她捶了捶酸软的腰,迈着无力的腿,回头瞪了一眼倚在门边,肩上堪堪搭着一件外袍,除此之外上半身什么都没穿的言兮彻,朝他立起手掌:“离我十米远!”
言兮彻无辜地望着她,语气故意透着几分委屈:“那我在这等你回来。”
“不回来了,禽兽。”米遥负气离开。
米遥是来前院拿她的新唇脂的,为什么要亲自来拿?
当然是因为想逃脱言兮彻的魔掌啊。
她站在前门口,百无聊赖地四下张望,一眼瞄见了墙角的半个脑袋。
米遥清了清嗓子:“范先生”
范文瀚捋了捋胡子,不好意思地笑了笑:“赤影姑娘,真巧啊。”
“巧得很。”米遥也跟着笑了,“我去问问护院们觉得巧不巧?”
“别别!”范文瀚抹了一把额头的汗,从怀里掏出一张画纸,“笔酣先生说如果被姑娘逮了个正着,就试着用这个讨好姑娘。”

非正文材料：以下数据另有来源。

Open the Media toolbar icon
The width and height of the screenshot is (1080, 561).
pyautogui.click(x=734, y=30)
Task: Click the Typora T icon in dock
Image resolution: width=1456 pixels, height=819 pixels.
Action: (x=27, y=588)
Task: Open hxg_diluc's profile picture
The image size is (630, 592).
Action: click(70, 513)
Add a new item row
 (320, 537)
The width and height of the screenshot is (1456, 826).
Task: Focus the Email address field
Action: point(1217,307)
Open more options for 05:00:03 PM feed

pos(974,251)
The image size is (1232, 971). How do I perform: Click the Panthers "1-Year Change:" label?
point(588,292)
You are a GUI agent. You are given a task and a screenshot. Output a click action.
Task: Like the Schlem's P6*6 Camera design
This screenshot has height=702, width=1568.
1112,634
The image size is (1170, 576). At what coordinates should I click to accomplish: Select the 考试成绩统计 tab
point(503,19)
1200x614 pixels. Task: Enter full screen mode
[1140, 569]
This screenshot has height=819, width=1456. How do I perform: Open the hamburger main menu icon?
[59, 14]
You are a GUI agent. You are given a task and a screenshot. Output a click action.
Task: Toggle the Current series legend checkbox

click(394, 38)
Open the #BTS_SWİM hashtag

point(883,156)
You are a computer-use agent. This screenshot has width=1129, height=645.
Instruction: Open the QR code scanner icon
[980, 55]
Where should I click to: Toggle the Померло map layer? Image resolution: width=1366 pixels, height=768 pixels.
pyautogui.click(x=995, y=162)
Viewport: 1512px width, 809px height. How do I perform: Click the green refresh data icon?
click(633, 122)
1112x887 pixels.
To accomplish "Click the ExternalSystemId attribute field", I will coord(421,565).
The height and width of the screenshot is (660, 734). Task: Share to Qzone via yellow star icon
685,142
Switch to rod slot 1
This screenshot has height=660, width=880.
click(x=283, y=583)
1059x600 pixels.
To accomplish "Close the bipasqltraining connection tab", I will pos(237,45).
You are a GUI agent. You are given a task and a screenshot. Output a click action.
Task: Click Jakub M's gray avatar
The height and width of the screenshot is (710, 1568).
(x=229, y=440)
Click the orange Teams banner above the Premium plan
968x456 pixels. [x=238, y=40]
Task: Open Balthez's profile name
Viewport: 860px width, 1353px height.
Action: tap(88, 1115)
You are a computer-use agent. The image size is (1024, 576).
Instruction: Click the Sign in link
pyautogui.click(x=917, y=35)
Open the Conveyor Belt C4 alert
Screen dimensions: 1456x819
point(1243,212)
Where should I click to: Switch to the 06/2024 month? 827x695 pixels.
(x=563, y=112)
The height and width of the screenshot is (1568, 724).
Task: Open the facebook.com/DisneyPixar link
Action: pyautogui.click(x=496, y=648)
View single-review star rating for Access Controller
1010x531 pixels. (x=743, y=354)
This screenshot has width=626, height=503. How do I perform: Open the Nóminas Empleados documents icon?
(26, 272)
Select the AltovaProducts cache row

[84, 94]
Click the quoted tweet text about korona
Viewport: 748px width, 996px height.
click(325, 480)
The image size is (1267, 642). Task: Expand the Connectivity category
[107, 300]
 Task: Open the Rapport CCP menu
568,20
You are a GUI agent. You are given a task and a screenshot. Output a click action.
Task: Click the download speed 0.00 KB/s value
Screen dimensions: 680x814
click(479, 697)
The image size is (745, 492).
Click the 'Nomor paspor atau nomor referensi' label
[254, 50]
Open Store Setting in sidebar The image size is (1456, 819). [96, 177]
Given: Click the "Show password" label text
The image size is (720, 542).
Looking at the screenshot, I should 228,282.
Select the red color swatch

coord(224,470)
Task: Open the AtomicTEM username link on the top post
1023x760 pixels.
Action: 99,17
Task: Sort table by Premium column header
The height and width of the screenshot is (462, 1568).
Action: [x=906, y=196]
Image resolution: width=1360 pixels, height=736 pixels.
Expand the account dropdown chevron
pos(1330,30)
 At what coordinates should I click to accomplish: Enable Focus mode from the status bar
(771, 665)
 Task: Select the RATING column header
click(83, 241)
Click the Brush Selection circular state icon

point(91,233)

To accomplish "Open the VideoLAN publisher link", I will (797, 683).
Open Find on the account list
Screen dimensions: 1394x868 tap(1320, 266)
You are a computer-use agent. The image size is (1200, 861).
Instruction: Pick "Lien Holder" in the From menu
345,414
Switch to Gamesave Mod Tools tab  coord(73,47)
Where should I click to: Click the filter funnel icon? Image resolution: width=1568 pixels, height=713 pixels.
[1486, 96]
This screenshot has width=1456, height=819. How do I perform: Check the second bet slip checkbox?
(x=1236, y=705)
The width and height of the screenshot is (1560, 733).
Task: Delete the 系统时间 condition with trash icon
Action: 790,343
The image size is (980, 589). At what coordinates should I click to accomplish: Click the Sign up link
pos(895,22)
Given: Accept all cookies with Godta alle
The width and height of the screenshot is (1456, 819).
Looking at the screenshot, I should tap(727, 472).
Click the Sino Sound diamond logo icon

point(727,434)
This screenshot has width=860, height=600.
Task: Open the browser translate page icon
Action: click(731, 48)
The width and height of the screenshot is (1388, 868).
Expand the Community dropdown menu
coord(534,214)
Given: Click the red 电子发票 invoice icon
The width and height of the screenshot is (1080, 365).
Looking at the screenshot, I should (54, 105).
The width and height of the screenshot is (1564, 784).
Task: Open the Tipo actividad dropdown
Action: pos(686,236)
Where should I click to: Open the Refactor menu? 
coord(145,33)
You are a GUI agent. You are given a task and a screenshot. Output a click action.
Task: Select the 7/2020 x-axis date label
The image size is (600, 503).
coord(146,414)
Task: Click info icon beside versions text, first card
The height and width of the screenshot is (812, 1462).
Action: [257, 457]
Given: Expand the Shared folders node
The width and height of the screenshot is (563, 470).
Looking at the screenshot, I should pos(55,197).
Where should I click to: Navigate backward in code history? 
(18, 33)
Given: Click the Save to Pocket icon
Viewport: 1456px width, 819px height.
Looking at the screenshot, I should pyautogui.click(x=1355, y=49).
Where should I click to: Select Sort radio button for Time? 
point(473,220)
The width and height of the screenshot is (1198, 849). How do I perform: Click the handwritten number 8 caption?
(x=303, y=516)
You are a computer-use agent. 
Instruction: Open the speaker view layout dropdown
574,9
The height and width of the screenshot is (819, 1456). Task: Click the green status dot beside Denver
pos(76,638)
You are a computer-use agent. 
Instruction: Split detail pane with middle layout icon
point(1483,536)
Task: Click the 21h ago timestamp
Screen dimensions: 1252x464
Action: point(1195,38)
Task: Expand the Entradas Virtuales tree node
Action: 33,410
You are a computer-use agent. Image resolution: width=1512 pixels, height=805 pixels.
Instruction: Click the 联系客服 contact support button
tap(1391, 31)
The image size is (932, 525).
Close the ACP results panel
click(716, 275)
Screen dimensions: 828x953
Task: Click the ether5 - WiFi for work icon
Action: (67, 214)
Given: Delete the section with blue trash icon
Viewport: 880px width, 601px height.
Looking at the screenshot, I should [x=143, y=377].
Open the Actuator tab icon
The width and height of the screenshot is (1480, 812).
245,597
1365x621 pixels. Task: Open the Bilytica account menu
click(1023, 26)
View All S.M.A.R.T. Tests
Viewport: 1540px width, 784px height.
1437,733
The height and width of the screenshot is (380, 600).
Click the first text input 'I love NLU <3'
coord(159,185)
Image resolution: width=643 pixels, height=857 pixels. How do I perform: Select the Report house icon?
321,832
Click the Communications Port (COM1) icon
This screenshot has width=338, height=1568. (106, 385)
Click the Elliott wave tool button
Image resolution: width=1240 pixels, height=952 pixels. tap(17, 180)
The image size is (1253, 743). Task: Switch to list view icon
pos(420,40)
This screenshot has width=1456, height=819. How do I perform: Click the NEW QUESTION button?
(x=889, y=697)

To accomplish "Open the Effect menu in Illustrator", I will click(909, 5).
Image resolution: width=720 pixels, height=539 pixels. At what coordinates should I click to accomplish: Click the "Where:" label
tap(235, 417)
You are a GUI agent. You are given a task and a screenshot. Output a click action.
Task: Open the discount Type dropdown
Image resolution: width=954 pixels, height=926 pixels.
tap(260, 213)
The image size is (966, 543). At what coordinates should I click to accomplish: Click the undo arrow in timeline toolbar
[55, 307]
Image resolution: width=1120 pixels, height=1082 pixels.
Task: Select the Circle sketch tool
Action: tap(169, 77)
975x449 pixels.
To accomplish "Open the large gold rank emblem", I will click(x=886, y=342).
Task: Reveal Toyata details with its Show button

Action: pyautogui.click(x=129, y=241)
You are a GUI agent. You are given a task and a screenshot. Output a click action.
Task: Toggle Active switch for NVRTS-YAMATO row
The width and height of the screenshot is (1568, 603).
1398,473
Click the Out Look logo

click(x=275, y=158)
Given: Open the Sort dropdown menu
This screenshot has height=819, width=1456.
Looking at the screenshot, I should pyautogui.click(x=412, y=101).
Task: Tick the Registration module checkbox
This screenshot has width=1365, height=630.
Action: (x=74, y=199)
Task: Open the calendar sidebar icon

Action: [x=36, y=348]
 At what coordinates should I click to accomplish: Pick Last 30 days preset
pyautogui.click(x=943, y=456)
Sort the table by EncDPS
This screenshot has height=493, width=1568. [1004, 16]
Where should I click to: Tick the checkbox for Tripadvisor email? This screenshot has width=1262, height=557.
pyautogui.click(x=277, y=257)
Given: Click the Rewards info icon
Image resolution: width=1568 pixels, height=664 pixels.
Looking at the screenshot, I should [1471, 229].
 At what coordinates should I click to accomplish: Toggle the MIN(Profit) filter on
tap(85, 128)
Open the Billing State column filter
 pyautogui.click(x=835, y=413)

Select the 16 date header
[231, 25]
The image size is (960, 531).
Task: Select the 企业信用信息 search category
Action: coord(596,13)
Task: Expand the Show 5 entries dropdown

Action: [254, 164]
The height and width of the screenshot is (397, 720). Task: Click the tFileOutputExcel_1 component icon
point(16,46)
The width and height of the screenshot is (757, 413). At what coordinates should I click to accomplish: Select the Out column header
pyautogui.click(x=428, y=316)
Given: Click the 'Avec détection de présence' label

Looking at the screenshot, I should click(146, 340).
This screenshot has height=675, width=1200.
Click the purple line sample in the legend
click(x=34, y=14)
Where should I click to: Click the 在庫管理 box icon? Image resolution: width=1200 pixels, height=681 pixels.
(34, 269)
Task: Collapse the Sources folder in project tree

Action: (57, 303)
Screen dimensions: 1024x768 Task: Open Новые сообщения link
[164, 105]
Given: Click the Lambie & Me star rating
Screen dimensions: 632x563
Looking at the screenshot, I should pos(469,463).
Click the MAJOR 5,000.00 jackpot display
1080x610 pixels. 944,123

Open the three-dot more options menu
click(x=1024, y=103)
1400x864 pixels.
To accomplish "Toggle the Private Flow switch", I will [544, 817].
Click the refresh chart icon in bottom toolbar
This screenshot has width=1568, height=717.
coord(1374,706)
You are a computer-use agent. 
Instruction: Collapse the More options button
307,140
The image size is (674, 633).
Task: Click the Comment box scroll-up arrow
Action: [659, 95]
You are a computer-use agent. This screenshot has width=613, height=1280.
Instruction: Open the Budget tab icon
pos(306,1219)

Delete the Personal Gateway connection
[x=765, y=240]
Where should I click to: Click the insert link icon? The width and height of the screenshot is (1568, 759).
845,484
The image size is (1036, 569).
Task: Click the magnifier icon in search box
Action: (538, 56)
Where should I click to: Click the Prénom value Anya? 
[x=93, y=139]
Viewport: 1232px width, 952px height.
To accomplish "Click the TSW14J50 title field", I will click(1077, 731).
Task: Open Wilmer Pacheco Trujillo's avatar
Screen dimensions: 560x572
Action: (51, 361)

“与之前插画的画风不一样啊,出自不同人之手?”米遥看了眼画中的自己,称赞道,“虽说我的美是无法复刻的,但这画也算抓住了我百分之一的仙气,收了。”
这些画统统可以拿来做传单手册什么的,不要白不要。
“全都出自笔酣先生之手,我们先生博学多才,简直文曲星下凡。”提到笔酣先生,范文瀚忍不住对着空气一拱手,满脸崇敬。
米遥撇了撇嘴:“可惜都没用在正道上。”
正好唇脂也送到了,米遥将画和装唇脂的小罐一起收好,然后不耐烦地摆了摆手,冲范文瀚皱眉:“赶紧走,别让我再看见你。”
“姑娘教训得是。”范文瀚点点头:“下次范某一定藏得隐秘些。”
“老娘不是这个意思!”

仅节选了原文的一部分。